[Problems to work on]
a - Summarize the forum thread on outswing doors in two sentences.
b - Retype the forum thread on outswing doors character for character, everything from "I suppose that's" down to "to look nice.".

[Quoted text]
#####

The screen door is a secondary issue. The first issue is that you can hit somebody, maybe a child.


----------



## chandler48 (Jun 5, 2017)

Maybe you shouldn't drink and open doors if you are at risk of hitting children. Where'd that come from??


----------



## Guap0_ (Dec 2, 2017)

An outswing entrance door is dangerous especially if there is a high stoop there. To open it from the outside, the person has to step down backwards.


----------



## rjniles (Feb 5, 2007)

They can't be all that dangerous, most codes require them for commercial occupancies.

Sent from my RCT6213W22 using Tapatalk


----------



## Gregsoldtruck79 (Dec 21, 2017)

The average commercial properties have the capability of 20 -500 people in them. Not likely for a residential property. 

I bet can take a standard 4 ft. crowbar and stick in the margin crack of a WOOD FRAMED outswing door and very shortly while prying sideways, I can break out the little bit of 3/8 inches of wood holding the dead bolt in the door. The cylindrical hand lockset is then really no issue to breach. 

This is why when you look at a commercial out swinging metal door, that is not highly visible in public or not electronically monitored, most times you will see a metal plate welded over the dead bolt/strike plate.


----------



## Guap0_ (Dec 2, 2017)

> They can't be all that dangerous, most codes require them for commercial occupancies.


The differences are that commercial occupancies are ground level, they are usually glass doors so people can be seen & the sidewalks are wide enough to avoid collisions.


----------



## Todd82TA (Mar 20, 2018)

joed said:


> The main issue with an outswing door on a home is you can't install a screen door.


I suppose that's true. I don't think I've ever had a screen door on my front door. When I lived in Richmond, Virginia as a kid, my parents would occasionally leave the back door open and they had a screen door on that door. For the front, it was far more formal and needed to look nice.

But true... I definitely can't put a screen on that door. I do have a glass sliding rear door with a sliding screen door.




Gregsoldtruck79 said:


> I bet can take a standard 4 ft. crowbar and stick in the margin crack of a WOOD FRAMED outswing door and very shortly while prying sideways, I can break out the little bit of 3/8 inches of wood holding the dead bolt in the door. The cylindrical hand lockset is then really no issue to breach.

#####

[Provided data]
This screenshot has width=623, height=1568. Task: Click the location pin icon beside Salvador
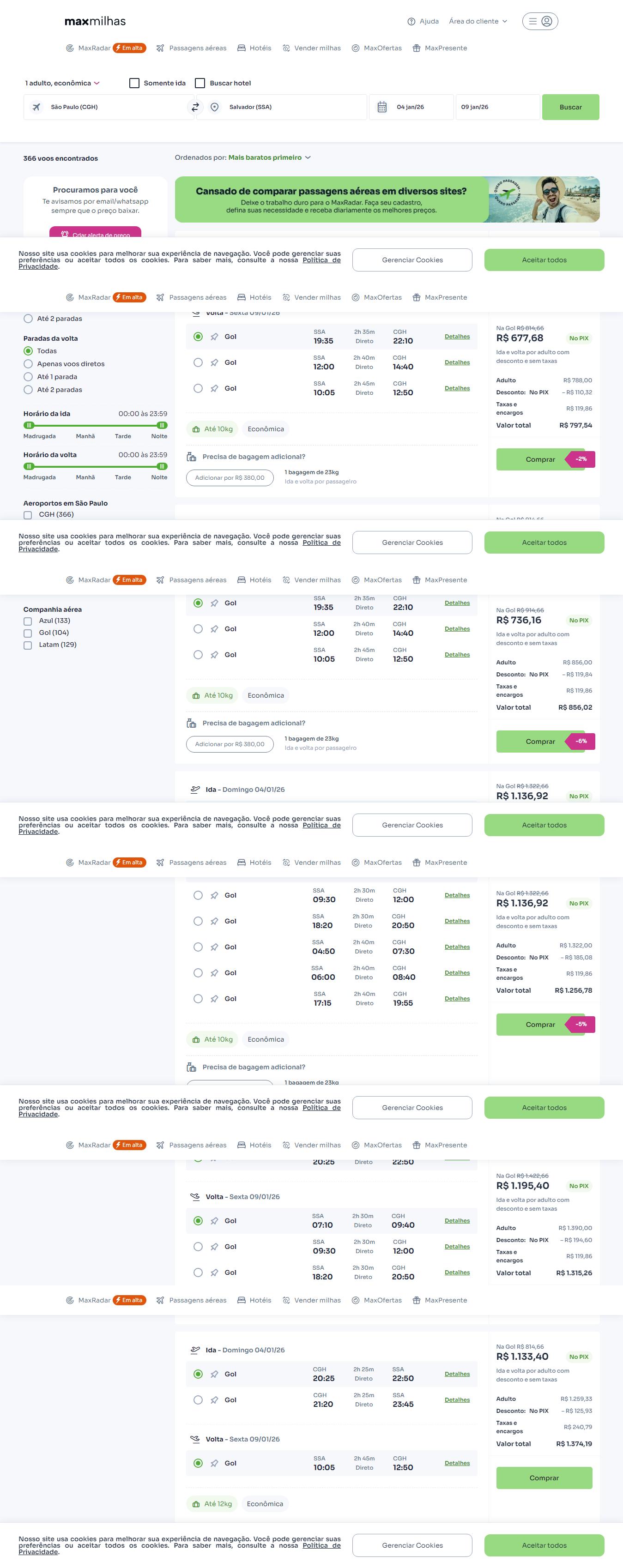pyautogui.click(x=214, y=107)
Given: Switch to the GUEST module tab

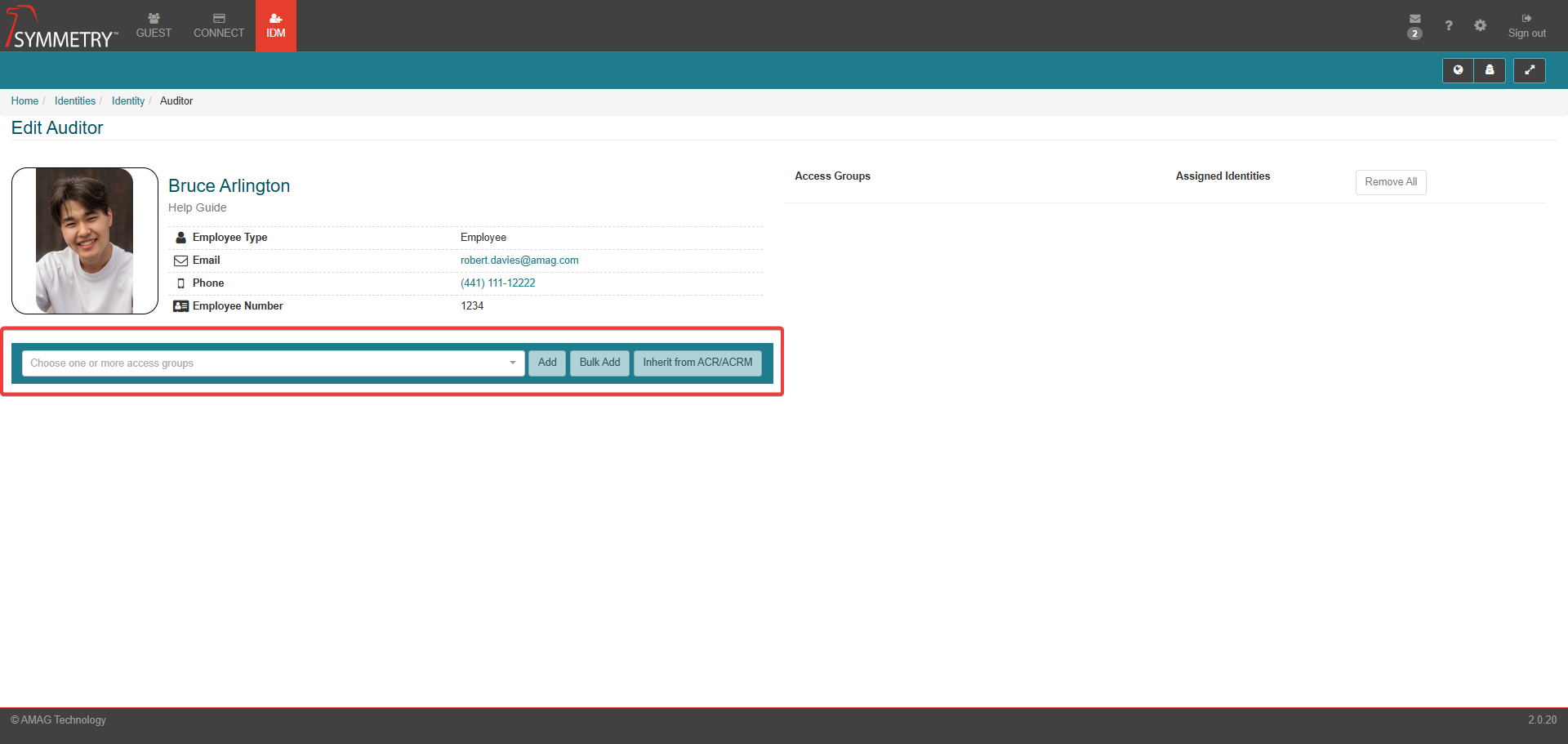Looking at the screenshot, I should (x=154, y=26).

#####

[Results of the exercise]
a - Forum posters argue over outswing entrance doors: one calls them dangerous because a person outside must step down backwards off a high stoop to open them, and another replies that most codes require them for commercial occupancies. Others answer that commercial properties differ because they hold more people, sit at ground level with glass doors and wide sidewalks, and add that a crowbar can pry out the wood holding the deadbolt of a wood-framed outswing door and that such a door can't take a screen door.

b -
I suppose that's true. I don't think I've ever had a screen door on my front door. When I lived in Richmond, Virginia as a kid, my parents would occasionally leave the back door open and they had a screen door on that door. For the front, it was far more formal and needed to look nice.